__WORK REQUIRED__
Set down every entry word for word. Omit the pictures.

__EXTRACTED MATERIAL__
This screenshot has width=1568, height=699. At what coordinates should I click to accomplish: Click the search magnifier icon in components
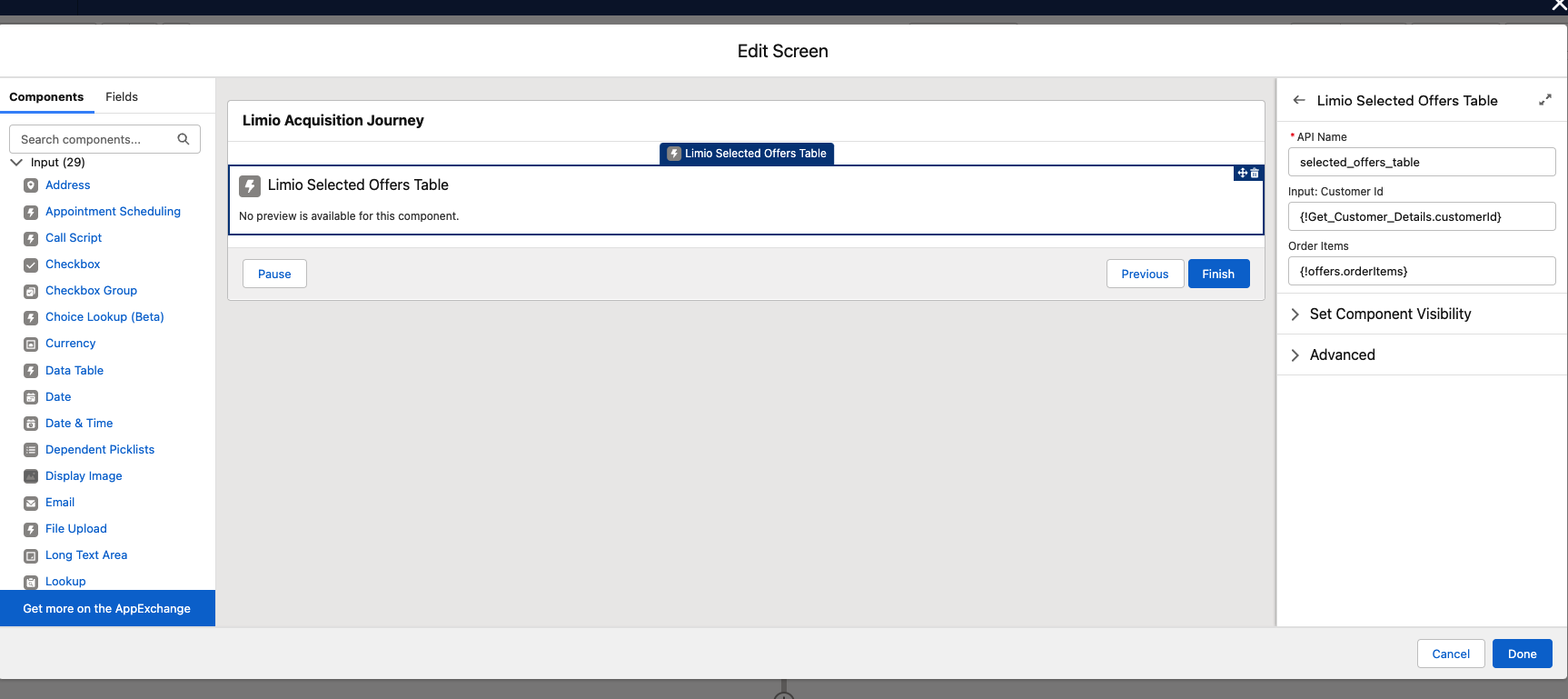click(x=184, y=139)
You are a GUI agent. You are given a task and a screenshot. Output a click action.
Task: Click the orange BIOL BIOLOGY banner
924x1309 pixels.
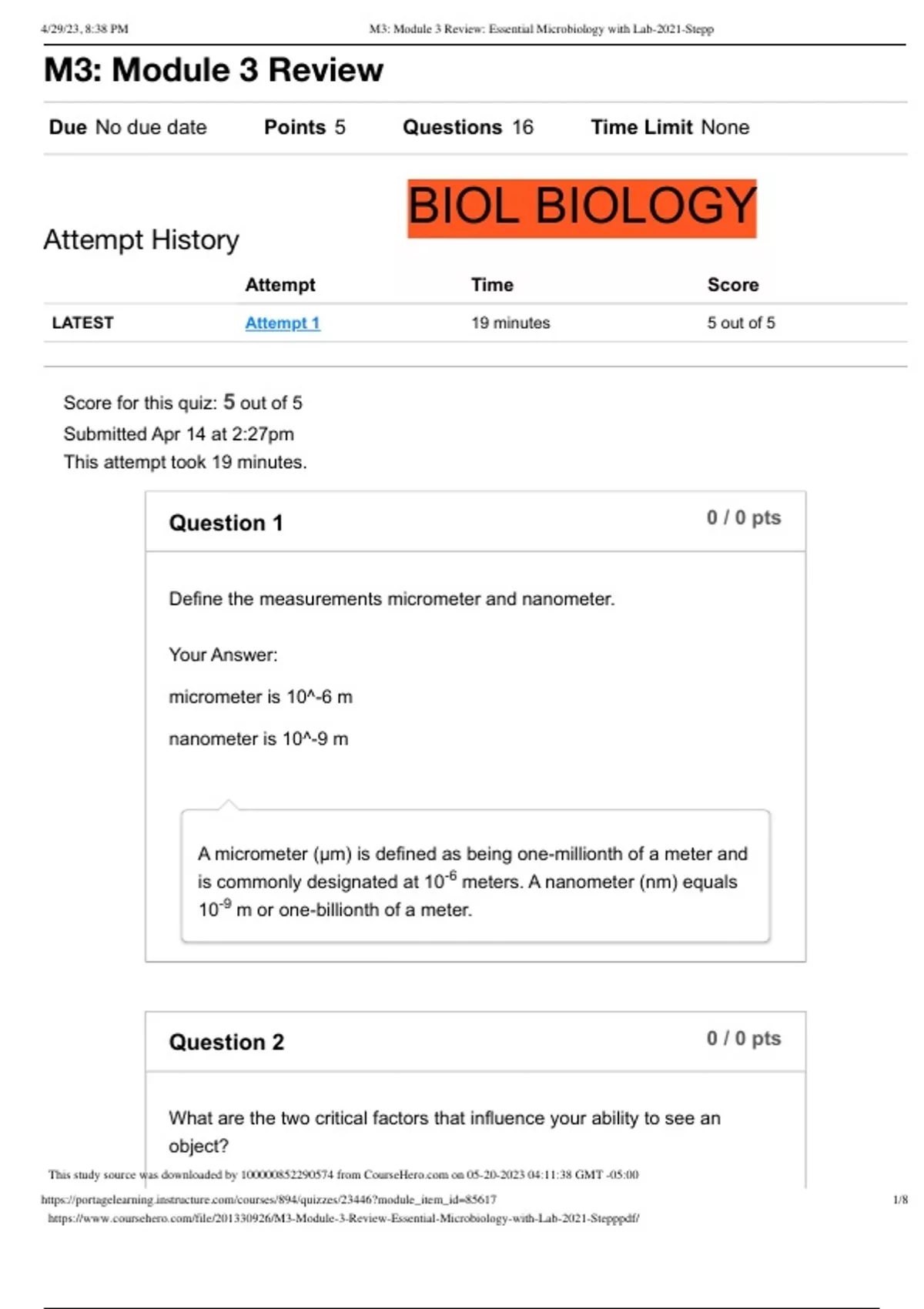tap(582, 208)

__SOLUTION BELOW__
This screenshot has width=1568, height=699. At what coordinates should I click to accomplish: Click the search magnifier icon in components
click(x=184, y=139)
You are a GUI agent. You are given a task and a screenshot. Output a click action.
Task: Click the orange BIOL BIOLOGY banner
924x1309 pixels.
tap(582, 208)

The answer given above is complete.